Expresó lo usual en estos casos, en torno a la alegría que eso representa, pero
tuvo –en esa y en otras instancias, la sensibilidad de recalcar que respetaba
el dolor por la pérdida de la presencia física.
Logró captar plenamente mi atención cuando aludió a la etimología de la palabra difunto,
palabra harto conocida –de hecho, hemos tenido demasiada exposición a ella,
pero debo confesar que desconocía el origen de la palabra, que proviene del
latín defunctus. El significado
original no estaba ligado a la muerte, sino a la persona que había pagado su
deuda o cumplido su misión.
En este
punto, el sacerdote preguntó cuántos hijos tenía Juan Alfredo y habló sobre la
misión que cada uno de nosotros trae, como la misión que trajo Jesús al
mundo.

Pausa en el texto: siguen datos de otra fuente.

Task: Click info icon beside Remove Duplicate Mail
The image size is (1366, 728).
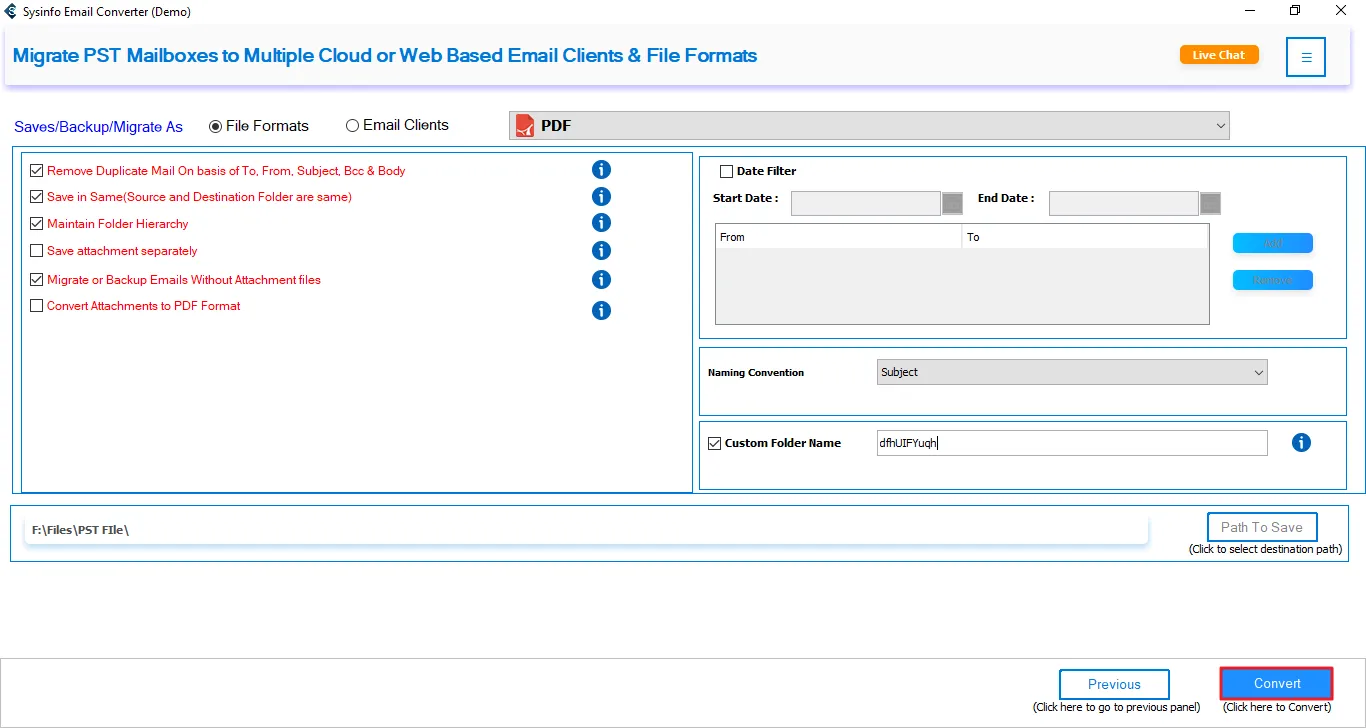Action: pyautogui.click(x=601, y=170)
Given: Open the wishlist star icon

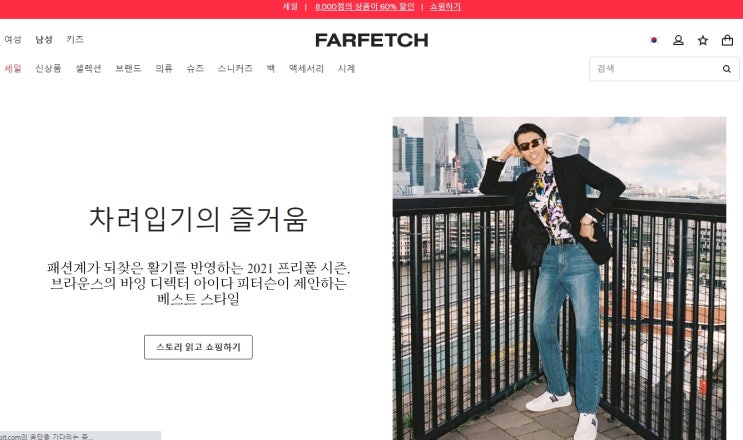Looking at the screenshot, I should coord(703,40).
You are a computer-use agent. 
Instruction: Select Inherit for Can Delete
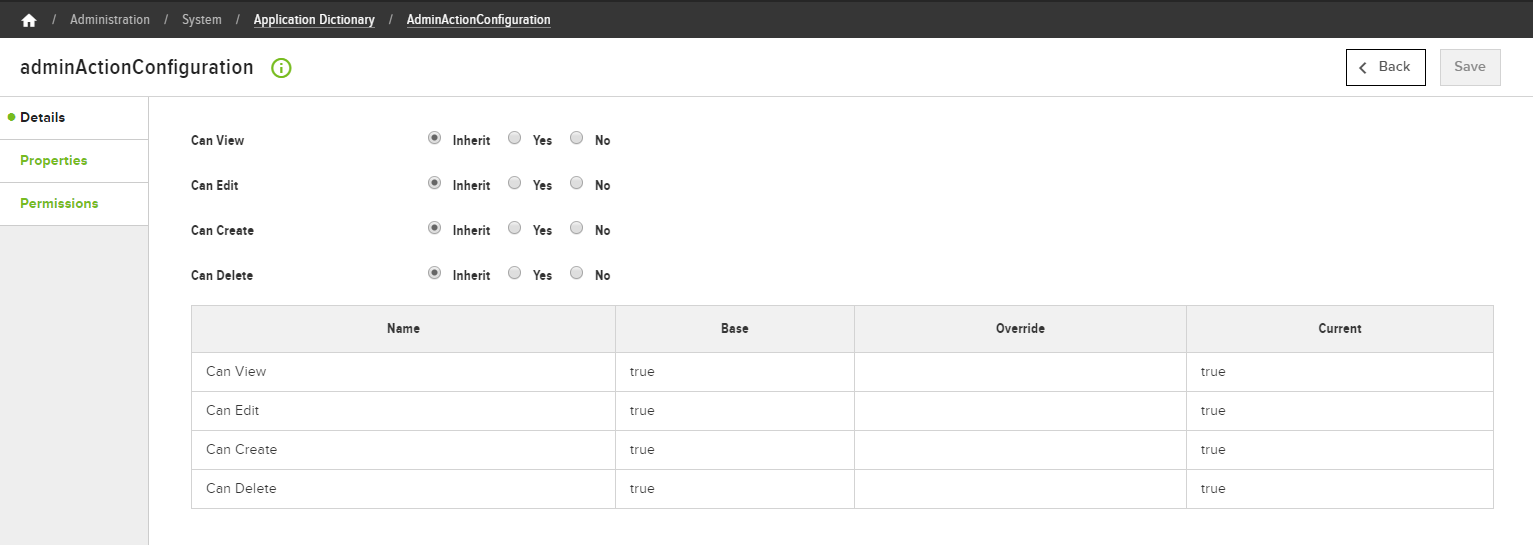pos(434,274)
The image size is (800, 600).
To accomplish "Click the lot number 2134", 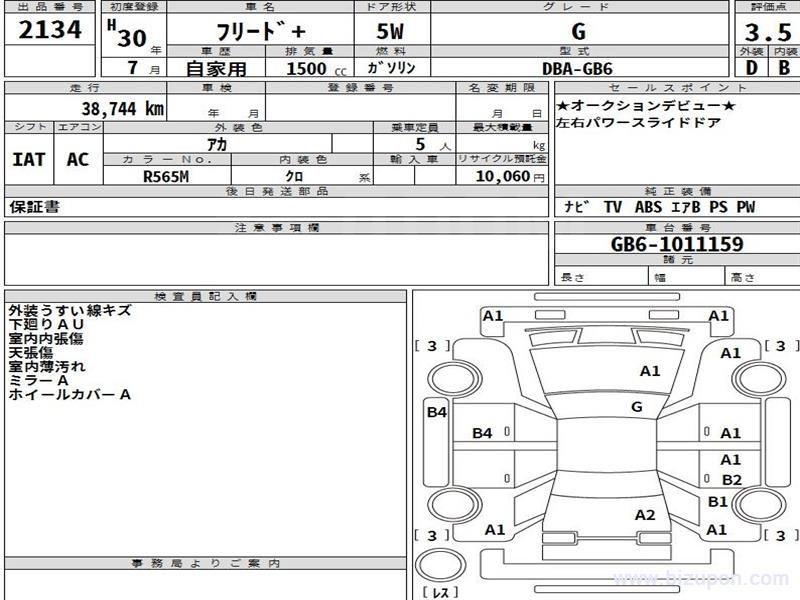I will click(50, 30).
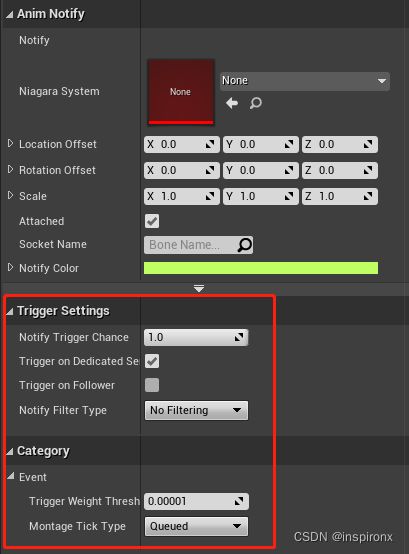Image resolution: width=409 pixels, height=554 pixels.
Task: Toggle the Attached checkbox
Action: 152,221
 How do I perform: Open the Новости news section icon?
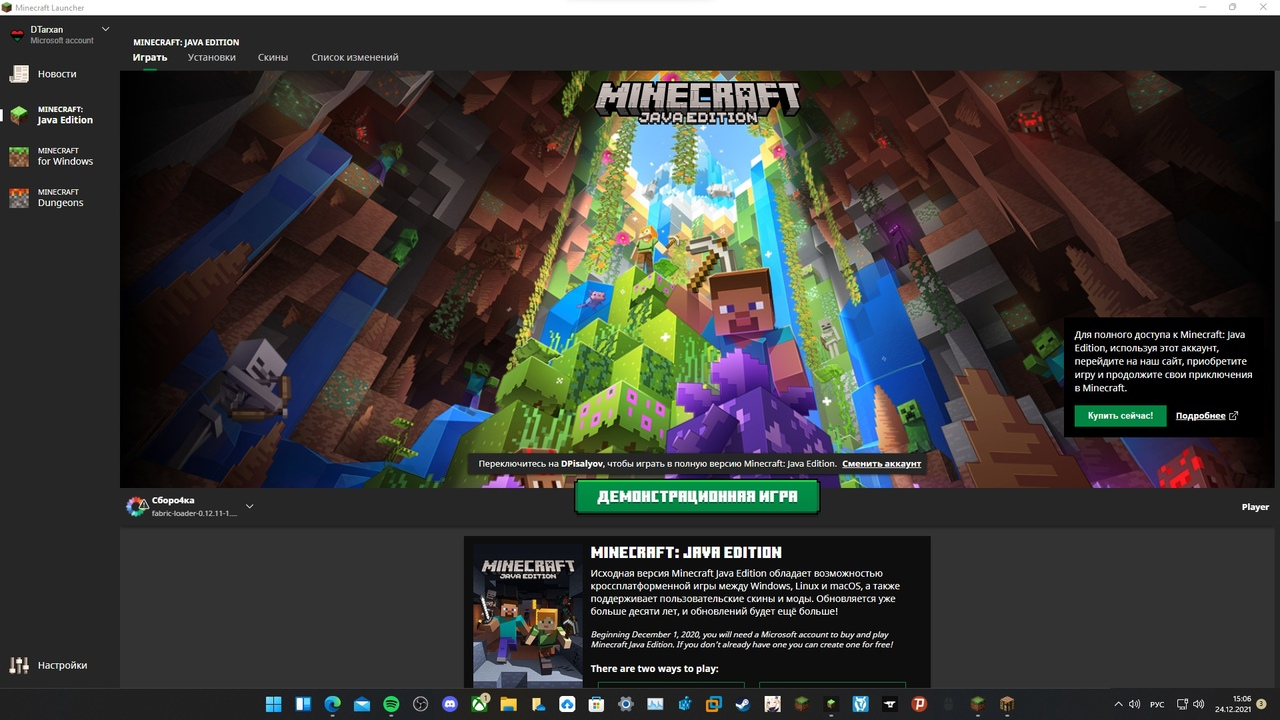pos(19,74)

Nos hizo reflexionar sobre el
hecho de que la imagen más conocida no es la del niño en brazos de María o de
cuando se perdió en el templo, sino de su muerte en la cruz, porque nos
recuerda los sacrificios que un padre hace por sus hijos.
La imagen
que yo tengo de Juan Alfredo es la de un hombre bueno –un buenazo, como
decimos. Desde mi perspectiva, siempre
me pareció -y puedo estar equivocada- que la instigadora de embelecos en esa
pareja era Socorrito y que Juan Alfredo era el apoyo que siempre estaba allí
para asegurar que los proyectos se llevaban a cabo. Y eso no es poca cosa. Todos nosotros necesitamos alguien en quien
apoyarnos –alguien que sabemos va a estar ahí siempre animándonos, ofreciendo
consejos. Juan Alfredo podía hacer
cuentos interminables de los proyectos y a veces, cuando había alguna
complicación de negocios, hacía una defensa férrea de Socorrito. Si algo había resultado injusto para ella, él
lo tomaba personal.
Mientras
el sacerdote hablaba de la misión que todos traemos, yo pensaba en la misión de
Juan Alfredo, aunque a veces el cura le volvía a cambiar el nombre y lo llamaba
José Juan. No importa – yo sabía de
quien hablaba. Pensé también que había
una lección subyacente en las palabras que este sacerdote pronunció. Mi impresión original fue negativa y me formé
un juicio sobre él por su lectura apresurada y los equívocos con el nombre. Más tarde, me di cuenta que una impresión
negativa no debe cerrar nuestro entendimiento sobre una persona. Lo que este
hombre dijo ese día trascendió el momento y me hizo reflexionar sobre mi propia
misión, que por momentos pienso se queda corta.
Juan
Alfredo se fue luego de haber vivido una vida plena, en la que dio lo mejor de
sí a su familia y a su comunidad –con gozo, con entrega, con entusiasmo. Yo me
siento honrada de que Socorrito, junto a él, me ofrecieron albergue en su casa
durante el huracán María. Allí estuve
recogida como un pajarito al que le dan albergue en un nido amoroso.
Yo tenía
pendiente recibirlos para unos garbanzos con patitas cuando encontrara los
ingredientes de calidad, porque mi mamá decía que las cosas se hacen bien o no
se hacen. No se pudo, pero cuando nos
volvamos a ver, considéralo hecho Juan Alfredo.
Y descansa, que tu misión ha quedado más que cumplida.